The task: Once you find the line with "Task: Click the red" in the entries below, return exactly every line from it through the line with "You are a computer-use agent. The image size is (540, 380).".

[Source data]

****

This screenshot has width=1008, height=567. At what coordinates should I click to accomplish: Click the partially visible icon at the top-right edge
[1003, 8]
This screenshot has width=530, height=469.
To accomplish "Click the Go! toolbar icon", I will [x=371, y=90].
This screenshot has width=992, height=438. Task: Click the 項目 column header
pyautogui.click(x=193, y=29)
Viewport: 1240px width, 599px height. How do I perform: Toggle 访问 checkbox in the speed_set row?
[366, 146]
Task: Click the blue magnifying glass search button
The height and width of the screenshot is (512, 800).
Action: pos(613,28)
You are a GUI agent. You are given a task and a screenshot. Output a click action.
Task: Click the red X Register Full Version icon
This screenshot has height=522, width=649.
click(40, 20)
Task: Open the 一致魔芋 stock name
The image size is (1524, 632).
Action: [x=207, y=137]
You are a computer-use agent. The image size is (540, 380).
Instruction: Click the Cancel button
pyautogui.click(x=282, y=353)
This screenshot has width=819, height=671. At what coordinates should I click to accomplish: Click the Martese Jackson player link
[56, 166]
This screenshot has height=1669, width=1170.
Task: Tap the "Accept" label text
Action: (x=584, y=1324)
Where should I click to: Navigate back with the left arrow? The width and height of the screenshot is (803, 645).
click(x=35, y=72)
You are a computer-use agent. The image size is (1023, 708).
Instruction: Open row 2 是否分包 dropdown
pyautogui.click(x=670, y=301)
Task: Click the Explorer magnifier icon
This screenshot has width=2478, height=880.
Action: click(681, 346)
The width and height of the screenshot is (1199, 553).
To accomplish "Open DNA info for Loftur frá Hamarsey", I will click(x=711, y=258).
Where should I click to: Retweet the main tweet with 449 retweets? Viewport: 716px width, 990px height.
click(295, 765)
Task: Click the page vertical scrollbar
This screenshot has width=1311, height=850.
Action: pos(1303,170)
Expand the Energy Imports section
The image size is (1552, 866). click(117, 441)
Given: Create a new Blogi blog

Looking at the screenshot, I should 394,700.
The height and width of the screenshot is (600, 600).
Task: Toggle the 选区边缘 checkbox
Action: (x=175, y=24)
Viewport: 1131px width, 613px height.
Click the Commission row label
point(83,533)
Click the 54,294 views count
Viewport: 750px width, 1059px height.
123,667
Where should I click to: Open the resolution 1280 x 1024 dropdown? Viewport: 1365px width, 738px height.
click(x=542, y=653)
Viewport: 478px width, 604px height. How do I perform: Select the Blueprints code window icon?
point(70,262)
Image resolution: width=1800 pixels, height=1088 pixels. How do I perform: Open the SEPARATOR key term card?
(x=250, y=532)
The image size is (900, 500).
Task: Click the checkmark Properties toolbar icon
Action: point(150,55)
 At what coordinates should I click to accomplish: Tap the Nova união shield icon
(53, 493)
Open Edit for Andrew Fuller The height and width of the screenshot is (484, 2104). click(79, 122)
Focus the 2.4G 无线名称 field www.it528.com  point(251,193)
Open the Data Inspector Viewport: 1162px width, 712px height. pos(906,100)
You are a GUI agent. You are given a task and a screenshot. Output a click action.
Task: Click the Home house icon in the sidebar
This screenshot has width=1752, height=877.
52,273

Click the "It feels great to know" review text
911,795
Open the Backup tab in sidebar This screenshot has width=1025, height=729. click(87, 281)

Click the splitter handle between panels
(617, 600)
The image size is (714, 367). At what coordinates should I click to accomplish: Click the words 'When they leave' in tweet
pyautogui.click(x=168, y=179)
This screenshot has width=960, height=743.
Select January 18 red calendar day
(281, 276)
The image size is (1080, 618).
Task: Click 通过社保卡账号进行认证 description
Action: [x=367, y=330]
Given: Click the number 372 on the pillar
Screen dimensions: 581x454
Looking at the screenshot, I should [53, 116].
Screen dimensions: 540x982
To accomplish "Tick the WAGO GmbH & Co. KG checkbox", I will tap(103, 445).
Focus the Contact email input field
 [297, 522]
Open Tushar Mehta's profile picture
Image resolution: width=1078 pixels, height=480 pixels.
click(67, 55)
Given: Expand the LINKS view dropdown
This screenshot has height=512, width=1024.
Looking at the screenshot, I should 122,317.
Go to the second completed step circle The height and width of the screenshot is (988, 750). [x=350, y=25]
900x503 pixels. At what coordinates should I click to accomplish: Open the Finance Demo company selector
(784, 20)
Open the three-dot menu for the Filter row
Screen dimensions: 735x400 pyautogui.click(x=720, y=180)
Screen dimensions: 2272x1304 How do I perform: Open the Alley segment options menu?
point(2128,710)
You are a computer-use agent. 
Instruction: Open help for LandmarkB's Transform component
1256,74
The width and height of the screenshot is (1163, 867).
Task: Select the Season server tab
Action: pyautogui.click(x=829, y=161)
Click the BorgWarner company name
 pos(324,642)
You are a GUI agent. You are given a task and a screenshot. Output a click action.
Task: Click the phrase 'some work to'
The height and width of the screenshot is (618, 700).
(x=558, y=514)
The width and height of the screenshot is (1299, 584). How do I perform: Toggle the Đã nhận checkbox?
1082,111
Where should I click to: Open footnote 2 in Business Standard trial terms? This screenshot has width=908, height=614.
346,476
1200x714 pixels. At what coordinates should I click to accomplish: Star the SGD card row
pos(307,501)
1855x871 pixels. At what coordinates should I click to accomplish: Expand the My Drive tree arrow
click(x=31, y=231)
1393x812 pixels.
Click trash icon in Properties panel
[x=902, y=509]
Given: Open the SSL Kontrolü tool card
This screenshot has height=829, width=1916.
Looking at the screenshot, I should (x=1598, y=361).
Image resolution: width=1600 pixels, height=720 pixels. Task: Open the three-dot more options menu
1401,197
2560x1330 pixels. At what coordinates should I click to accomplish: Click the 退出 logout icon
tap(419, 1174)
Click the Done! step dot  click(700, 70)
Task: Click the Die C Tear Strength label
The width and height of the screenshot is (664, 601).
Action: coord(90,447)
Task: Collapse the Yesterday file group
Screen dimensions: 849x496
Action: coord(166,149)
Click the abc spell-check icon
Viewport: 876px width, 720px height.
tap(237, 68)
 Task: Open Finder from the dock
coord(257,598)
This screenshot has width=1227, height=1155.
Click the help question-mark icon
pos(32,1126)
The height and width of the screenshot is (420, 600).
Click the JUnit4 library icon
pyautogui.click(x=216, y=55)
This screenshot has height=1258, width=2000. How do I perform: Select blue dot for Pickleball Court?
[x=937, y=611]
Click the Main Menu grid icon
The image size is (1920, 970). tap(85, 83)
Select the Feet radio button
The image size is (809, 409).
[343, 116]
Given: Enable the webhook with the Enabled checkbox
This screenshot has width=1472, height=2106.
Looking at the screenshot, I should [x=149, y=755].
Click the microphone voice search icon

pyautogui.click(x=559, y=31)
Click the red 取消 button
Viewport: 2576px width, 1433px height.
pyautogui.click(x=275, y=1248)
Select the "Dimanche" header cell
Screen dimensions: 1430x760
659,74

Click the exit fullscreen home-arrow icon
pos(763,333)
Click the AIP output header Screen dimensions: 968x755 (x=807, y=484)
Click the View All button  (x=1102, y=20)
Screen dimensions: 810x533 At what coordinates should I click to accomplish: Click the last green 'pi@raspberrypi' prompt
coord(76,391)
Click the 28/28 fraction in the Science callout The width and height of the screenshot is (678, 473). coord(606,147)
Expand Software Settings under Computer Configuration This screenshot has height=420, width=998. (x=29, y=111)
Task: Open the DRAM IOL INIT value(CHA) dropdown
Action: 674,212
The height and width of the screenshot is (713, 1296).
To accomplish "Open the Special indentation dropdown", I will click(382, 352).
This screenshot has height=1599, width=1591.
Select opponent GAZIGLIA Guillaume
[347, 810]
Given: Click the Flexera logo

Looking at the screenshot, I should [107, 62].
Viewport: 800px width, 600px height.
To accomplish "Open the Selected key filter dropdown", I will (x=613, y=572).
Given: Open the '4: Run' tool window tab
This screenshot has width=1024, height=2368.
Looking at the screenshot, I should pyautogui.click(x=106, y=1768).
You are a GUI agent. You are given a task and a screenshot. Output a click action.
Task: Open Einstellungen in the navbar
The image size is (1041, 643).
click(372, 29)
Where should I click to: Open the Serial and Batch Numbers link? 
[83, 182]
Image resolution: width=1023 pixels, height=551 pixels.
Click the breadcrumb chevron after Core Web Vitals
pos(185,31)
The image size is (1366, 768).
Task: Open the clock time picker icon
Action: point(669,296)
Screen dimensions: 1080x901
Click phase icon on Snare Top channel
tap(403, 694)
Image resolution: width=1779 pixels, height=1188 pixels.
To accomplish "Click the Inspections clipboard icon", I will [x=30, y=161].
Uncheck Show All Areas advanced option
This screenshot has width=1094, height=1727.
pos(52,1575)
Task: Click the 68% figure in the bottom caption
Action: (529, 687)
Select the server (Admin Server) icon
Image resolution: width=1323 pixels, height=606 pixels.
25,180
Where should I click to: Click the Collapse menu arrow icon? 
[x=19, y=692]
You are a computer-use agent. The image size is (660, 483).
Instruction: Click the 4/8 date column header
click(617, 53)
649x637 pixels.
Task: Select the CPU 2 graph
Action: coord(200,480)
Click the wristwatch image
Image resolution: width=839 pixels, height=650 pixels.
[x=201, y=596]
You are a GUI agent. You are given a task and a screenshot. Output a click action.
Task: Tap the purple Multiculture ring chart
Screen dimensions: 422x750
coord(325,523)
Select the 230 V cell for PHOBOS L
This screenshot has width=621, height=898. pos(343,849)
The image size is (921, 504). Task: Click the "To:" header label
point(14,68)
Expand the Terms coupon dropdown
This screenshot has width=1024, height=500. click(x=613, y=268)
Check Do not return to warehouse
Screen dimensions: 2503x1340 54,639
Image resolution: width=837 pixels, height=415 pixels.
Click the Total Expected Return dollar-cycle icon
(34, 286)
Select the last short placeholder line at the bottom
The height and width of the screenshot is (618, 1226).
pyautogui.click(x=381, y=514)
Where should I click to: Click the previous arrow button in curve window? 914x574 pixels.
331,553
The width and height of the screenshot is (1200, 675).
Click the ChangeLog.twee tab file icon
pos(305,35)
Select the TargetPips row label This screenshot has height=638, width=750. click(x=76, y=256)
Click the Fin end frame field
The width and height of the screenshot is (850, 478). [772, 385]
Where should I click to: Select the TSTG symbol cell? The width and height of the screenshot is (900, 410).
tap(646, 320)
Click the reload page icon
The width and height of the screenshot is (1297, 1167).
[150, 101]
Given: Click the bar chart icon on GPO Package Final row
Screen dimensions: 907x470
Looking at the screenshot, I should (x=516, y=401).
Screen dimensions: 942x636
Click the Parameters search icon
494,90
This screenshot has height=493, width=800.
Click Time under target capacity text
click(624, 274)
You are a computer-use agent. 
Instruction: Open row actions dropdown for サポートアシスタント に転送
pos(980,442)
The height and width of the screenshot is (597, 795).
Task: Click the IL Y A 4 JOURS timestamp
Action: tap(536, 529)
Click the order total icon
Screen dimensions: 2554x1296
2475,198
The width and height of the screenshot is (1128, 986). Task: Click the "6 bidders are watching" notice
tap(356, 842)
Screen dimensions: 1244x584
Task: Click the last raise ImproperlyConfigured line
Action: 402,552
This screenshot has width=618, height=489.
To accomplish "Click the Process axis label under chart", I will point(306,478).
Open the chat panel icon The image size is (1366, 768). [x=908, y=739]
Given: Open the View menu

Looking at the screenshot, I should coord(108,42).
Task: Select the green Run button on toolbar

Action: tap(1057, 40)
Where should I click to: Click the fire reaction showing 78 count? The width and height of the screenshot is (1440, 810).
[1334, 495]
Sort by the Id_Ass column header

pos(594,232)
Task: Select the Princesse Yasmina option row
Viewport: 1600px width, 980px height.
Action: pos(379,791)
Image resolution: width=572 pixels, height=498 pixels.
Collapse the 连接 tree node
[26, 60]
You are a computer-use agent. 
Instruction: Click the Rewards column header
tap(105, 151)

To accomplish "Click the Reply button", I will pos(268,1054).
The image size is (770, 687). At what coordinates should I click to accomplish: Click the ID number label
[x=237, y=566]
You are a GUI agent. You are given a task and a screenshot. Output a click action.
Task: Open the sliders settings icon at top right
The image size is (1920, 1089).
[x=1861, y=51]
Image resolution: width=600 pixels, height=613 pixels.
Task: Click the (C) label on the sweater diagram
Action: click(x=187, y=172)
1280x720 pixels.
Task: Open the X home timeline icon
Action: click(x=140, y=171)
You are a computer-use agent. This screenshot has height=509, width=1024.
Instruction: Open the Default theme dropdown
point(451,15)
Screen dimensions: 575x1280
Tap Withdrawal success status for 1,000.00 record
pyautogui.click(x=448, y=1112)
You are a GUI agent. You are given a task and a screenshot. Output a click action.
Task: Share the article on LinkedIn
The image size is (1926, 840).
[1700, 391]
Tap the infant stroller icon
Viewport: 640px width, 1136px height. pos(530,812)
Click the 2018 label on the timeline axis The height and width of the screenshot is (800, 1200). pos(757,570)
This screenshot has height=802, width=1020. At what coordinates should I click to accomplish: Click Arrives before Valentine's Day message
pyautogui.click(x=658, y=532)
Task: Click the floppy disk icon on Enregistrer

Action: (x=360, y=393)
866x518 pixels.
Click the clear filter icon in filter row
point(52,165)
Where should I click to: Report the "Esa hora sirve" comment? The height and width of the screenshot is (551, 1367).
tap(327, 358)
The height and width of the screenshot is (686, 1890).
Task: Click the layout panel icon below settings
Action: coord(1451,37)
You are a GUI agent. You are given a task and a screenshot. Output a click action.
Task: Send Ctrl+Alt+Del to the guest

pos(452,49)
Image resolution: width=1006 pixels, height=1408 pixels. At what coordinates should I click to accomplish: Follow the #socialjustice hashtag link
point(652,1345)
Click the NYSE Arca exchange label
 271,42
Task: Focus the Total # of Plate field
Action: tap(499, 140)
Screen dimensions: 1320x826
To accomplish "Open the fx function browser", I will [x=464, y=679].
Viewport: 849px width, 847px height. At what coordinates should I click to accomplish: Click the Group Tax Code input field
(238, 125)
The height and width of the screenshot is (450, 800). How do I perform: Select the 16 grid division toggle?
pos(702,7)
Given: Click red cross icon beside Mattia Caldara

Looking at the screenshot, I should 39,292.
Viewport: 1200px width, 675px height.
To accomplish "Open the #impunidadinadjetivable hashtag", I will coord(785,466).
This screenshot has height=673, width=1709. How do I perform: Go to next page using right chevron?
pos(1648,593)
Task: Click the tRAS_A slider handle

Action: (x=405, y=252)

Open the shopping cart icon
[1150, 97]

****

Written answer:
Task: Click the red X Register Full Version icon
This screenshot has height=522, width=649.
click(40, 20)
Task: Open the 一致魔芋 stock name
The image size is (1524, 632).
Action: [x=207, y=137]
You are a computer-use agent. The image size is (540, 380).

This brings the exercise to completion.